提示本文:
· · · · · · ·
自転車保険とは、大別すると「相手への賠償」と「自分のケガ」に対応する商品、またはこれらがセットになった商品もあります。
保険の種別としては個人賠償責任保険又は傷害保険に個人賠償責任補償が特約で付いた商品ということになります。

その補償内容や商品の名称なども保険事業者により様々ですが、自転車運転中に相手にケガを負わせてしまった場合の損害賠償や運転者自身がケガで入院・通院した場合の補償などに役立つ商品です。

「自転車保険」という呼び方は、保険会社によって異なり、自転車事故に特化した商品自転車事故以外の日常の事故などでの損害賠償について対応しているものもあります。

さらには契約者向けのサービスとして、パンクなどのアクシデント時に利用できるロードサービスや、交通事故時の示談交渉サービスがついている自転車保険もあります。

|自転車保険に入る理由は?

全国で自転車が関わる事故に対する高額な損害賠償の請求事例高額の支払いを命じる判決がでており、自転車利用者が損害賠償責任を負った場合の経済的負担の軽減と、被害者の保護を図るため、自転車損害賠償責任保険等に加入することが自治体の条例で義務化されました。

自転車を運転する人はもちろんですが、加害者や被害者そしてそれぞれの家族等の精神的、財産的な負担の軽減を図るためにも、自転車を利用する人の責任として自転車事故に対応できる損害賠償責任保険(いわゆる自転車保険等)に加入しましょう。

|自転車保険の適用対象者は?

個人賠償責任保険としての自転車保険は、契約者(被保険者)はもちろんその家族等を含めて補償される内容の商品が一般的ですが、必ずしもそうではないものもあるので、保険契約をする際には、補償対象などを確認して契約することが必要です。

え~っと思われる方もいると思いますが、安いと思っても、よく内容を見てみると「補償対象は本人のみ(限定)」であることも。
個人賠償責任補償タイプで限定がなければ、自分の家にある複数の自転車はどれを運転していてもOKですし、他人の自転車を使用中の事故も補償の対象になります。

一方で保険の種類によっては、自転車という特定の物に保険がかけてある(正式には”付帯保険”といわれるもので、自転車の点検整備を受けた際に、点検整備済みのシール(TSシールという)が貼付され、このシールに一定の補償の契約がされている制度のもの)、言い換えると特定の点検整備したシールのはってある自転車の事故の場合に保険金が支払われるというものもあります。
· · · · · · ·
課題 1: 自転車保険の本文では、点検整備を受けた自転車に貼付されるシールを何と呼んでいるか。
課題 2: 自転車保険の本文のうち、「その補償内容や商品の名称など」から「車保険等)に加入しましょう。」までを、両端の語句も含めて一字一句そのまま繰り返せ。
課題 3: 自転車保険の本文の最後の文を受けて、その先を書き継いでください。
記録は自転車保険の本文とは別の資料である。
· · · · · · ·
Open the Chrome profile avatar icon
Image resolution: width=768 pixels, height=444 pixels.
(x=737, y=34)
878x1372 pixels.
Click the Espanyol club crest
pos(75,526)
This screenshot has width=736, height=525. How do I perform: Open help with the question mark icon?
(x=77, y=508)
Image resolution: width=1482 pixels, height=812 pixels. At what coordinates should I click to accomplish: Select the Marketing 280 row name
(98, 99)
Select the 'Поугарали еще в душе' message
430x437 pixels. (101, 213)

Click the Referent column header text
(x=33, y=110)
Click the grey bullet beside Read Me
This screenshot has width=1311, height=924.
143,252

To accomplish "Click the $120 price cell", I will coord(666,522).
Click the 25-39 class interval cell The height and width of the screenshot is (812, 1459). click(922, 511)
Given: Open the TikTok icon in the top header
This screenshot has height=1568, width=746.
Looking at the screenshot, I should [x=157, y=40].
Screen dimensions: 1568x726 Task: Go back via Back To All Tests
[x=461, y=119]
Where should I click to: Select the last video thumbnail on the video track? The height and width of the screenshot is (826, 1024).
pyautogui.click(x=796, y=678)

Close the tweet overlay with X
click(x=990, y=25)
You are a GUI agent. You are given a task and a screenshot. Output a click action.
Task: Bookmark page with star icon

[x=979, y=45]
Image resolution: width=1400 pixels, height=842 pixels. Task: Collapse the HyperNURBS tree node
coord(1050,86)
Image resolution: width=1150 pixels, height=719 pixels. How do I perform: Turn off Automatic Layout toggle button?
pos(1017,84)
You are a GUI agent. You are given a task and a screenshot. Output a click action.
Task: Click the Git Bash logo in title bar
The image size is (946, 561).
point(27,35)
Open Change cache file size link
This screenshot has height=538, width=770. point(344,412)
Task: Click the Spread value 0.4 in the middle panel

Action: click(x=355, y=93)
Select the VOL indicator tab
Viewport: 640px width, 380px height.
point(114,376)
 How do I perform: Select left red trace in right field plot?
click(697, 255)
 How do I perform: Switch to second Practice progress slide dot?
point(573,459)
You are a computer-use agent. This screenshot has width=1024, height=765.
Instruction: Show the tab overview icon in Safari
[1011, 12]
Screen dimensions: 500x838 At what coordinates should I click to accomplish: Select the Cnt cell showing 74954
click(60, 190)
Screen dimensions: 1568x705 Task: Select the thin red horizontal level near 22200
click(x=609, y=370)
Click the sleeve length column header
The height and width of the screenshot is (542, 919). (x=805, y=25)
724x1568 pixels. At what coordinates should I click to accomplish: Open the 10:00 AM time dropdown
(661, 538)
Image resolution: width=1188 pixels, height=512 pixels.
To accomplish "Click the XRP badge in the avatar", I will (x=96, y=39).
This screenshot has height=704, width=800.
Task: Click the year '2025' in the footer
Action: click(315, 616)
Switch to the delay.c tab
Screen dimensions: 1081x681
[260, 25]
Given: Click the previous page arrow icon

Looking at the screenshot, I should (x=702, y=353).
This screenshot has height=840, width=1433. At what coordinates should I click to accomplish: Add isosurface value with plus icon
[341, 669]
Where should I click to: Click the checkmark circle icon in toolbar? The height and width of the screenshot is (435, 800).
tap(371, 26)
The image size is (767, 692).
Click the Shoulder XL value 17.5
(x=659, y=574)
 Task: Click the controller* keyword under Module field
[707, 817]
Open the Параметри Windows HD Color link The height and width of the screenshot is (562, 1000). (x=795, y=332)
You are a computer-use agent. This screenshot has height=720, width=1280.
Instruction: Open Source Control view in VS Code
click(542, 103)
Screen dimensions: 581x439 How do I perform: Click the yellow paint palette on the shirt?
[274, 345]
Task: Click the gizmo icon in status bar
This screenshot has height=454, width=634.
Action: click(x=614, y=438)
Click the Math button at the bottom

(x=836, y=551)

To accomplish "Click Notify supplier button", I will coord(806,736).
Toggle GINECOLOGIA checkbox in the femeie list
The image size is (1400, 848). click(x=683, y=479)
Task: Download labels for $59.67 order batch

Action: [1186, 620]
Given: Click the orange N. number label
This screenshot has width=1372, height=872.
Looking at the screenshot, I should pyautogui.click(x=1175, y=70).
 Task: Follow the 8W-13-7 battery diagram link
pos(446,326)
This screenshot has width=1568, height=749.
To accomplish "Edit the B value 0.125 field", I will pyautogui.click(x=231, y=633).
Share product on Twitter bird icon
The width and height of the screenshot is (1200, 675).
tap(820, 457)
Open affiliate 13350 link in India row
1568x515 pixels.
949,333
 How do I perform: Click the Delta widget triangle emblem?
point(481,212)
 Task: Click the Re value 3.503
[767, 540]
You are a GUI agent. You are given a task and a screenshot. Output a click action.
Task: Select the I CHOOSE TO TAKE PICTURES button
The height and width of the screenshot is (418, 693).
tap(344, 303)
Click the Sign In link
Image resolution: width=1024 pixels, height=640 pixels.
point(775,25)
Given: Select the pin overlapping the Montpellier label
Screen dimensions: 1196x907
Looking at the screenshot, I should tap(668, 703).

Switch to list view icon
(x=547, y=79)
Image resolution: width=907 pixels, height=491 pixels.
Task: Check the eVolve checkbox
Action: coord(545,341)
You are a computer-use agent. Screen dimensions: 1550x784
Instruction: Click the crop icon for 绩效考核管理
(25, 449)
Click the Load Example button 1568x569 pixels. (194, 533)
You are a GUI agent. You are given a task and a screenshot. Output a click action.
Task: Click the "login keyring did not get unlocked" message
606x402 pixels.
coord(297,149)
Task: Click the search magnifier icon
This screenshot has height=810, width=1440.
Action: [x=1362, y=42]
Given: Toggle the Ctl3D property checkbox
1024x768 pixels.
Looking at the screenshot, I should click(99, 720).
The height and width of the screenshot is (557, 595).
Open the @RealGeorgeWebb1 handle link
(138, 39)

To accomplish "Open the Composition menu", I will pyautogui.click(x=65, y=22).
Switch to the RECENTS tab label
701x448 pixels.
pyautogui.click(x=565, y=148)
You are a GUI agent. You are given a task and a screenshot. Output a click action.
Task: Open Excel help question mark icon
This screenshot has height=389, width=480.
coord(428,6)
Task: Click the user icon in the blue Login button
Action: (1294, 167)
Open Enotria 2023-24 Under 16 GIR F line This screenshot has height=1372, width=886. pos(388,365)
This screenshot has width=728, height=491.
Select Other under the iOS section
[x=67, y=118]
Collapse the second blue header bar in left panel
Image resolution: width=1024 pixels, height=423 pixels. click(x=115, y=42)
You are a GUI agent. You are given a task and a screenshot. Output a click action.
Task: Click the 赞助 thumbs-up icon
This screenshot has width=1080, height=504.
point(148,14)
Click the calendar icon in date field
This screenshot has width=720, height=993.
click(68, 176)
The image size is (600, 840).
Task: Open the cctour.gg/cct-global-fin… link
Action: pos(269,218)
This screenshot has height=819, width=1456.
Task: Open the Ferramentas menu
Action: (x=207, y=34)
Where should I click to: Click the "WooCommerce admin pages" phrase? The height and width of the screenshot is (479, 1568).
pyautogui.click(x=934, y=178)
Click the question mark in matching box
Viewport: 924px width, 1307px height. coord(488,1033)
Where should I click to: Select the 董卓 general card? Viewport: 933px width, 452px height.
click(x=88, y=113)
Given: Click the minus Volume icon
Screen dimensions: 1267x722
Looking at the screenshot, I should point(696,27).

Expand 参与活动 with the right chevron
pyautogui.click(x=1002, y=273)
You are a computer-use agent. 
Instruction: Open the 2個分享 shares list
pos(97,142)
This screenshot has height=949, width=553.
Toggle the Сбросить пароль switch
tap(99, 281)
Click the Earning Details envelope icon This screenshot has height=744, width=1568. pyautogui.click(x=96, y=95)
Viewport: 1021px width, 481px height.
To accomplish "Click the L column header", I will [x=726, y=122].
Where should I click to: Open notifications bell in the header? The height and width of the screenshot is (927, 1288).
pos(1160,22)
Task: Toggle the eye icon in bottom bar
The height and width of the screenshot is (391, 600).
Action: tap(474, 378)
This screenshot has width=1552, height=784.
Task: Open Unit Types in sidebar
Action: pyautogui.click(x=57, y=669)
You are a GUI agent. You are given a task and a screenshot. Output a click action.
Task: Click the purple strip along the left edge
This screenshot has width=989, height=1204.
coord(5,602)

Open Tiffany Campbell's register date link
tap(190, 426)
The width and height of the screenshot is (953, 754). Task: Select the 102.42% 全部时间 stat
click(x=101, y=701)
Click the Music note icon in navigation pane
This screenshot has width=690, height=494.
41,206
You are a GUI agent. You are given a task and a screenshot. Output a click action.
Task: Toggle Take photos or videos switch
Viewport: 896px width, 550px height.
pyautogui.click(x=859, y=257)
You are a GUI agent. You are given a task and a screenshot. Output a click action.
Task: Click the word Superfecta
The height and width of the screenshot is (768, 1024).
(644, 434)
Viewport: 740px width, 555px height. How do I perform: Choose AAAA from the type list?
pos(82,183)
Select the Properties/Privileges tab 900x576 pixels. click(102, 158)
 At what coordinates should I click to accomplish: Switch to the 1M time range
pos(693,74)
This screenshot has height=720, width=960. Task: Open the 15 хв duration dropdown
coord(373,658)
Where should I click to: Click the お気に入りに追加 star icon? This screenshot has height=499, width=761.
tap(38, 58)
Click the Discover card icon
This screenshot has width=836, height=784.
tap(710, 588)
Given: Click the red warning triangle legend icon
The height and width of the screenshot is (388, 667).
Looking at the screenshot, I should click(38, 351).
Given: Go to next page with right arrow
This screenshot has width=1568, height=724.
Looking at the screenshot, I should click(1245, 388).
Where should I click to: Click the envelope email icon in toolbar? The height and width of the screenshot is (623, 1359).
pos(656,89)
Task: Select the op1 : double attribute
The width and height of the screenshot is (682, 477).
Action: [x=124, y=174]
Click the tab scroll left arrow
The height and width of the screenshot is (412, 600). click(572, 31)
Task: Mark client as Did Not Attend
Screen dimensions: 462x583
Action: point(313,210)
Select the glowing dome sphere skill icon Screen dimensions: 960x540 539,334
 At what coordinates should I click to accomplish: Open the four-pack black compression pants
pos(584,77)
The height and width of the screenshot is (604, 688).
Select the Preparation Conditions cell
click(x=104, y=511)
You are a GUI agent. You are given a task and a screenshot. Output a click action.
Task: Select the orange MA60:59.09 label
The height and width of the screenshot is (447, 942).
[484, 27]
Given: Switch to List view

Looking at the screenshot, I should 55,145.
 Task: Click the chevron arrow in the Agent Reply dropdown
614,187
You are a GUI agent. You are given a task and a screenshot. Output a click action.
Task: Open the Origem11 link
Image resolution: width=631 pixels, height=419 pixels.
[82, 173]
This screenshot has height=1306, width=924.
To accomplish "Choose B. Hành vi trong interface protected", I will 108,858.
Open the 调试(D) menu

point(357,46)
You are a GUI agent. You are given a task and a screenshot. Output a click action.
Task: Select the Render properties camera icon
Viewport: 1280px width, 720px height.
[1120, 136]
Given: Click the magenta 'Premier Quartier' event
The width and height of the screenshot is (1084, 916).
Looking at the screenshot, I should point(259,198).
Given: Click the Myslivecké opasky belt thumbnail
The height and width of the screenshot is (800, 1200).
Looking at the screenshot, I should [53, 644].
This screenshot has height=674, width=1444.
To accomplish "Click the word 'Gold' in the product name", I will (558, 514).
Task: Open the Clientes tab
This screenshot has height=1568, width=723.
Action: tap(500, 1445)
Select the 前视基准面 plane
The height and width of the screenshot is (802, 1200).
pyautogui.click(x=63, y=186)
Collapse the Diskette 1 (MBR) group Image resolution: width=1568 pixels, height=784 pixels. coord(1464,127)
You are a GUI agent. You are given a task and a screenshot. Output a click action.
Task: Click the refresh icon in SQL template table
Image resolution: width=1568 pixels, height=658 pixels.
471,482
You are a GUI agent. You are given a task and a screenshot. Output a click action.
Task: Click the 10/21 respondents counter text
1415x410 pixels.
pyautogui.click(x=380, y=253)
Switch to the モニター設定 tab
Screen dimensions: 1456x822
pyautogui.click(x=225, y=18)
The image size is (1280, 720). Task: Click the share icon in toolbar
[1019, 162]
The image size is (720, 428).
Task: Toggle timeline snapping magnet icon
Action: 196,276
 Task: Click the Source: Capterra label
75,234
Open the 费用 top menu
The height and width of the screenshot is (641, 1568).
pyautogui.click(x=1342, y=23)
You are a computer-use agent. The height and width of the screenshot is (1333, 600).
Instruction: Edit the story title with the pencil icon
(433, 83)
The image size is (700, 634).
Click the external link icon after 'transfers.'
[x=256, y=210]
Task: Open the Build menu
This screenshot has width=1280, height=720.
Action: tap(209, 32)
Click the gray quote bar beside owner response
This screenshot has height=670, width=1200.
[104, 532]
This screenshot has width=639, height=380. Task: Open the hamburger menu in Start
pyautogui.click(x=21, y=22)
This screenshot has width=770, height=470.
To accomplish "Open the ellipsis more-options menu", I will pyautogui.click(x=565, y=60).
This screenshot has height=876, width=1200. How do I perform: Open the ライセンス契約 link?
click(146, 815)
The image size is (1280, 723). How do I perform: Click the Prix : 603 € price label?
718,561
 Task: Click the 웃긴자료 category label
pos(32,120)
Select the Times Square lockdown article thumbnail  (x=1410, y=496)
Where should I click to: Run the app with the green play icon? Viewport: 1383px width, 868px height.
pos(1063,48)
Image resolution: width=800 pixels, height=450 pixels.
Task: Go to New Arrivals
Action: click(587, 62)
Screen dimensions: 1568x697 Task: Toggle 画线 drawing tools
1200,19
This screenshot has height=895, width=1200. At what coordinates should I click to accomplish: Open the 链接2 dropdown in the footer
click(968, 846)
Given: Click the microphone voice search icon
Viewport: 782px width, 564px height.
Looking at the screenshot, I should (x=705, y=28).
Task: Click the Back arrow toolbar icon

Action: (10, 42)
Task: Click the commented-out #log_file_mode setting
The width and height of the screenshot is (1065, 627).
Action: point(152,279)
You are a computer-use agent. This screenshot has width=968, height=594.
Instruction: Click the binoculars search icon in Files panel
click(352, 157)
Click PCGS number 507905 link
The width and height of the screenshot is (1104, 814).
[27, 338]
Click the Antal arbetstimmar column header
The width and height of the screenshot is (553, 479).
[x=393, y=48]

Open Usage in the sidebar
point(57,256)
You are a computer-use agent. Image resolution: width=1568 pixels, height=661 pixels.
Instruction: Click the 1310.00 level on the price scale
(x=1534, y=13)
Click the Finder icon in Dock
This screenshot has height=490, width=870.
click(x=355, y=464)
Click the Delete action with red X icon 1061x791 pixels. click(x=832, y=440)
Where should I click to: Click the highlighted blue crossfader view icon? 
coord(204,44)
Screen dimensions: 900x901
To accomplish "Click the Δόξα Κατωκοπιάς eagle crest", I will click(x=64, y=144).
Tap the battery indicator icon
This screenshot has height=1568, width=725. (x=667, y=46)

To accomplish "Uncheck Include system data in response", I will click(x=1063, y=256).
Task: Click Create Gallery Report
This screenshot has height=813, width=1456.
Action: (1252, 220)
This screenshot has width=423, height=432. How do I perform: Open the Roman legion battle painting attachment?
· · · · · · ·
記述解答 1: TSシール

記述解答 2:
その補償内容や商品の名称なども保険事業者により様々ですが、自転車運転中に相手にケガを負わせてしまった場合の損害賠償や運転者自身がケガで入院・通院した場合の補償などに役立つ商品です。

「自転車保険」という呼び方は、保険会社によって異なり、自転車事故に特化した商品自転車事故以外の日常の事故などでの損害賠償について対応しているものもあります。

さらには契約者向けのサービスとして、パンクなどのアクシデント時に利用できるロードサービスや、交通事故時の示談交渉サービスがついている自転車保険もあります。

|自転車保険に入る理由は?

全国で自転車が関わる事故に対する高額な損害賠償の請求事例高額の支払いを命じる判決がでており、自転車利用者が損害賠償責任を負った場合の経済的負担の軽減と、被害者の保護を図るため、自転車損害賠償責任保険等に加入することが自治体の条例で義務化されました。

自転車を運転する人はもちろんですが、加害者や被害者そしてそれぞれの家族等の精神的、財産的な負担の軽減を図るためにも、自転車を利用する人の責任として自転車事故に対応できる損害賠償責任保険(いわゆる自転車保険等)に加入しましょう。

記述解答 3:
|確認が必要だ

加入している保険の種類や内容によっては、補償の対象が運転者本人のみというもであったり、自転車にかけてある保険なので他の自転車を運転した場合には補償の対象にはならなかったりと・・・、いろいろです。

契約の段階で確認することはもちろんだが、今加入している保険がどういう補償内容になっているのか、保証契約期間が切れていないか(更新していない)などについて、機会ある毎に確認しておく必要があります。

通常の自転車保険は自動継続するものが多いが、点検整備に係る付帯保険のように更新の通知の無いものや自動継続にならない商品もあります。一時的とはいえ自転車保険の空白(未加入)期間が生じることは極めて心配なことです。

|自転車や歩行者との事故で警察を呼ばなかったら?

事故が発生したのに、警察への報告義務を怠る(事故申告義務違反)と、道路交通法違反となり、3月以下の懲役または5万円以下の罰金が科される可能性があります。
警察への報告義務は、事故の大小や、ケガの有無に関係ありません。
たとえ、自転車同士の軽い接触事故でケガがなかった(いわゆる「物損事故」)としても、警察への報告が必要になります。

|自転車保険の補償内容

自転車保険の補償内容にはどのようなものがあるかご存じですか?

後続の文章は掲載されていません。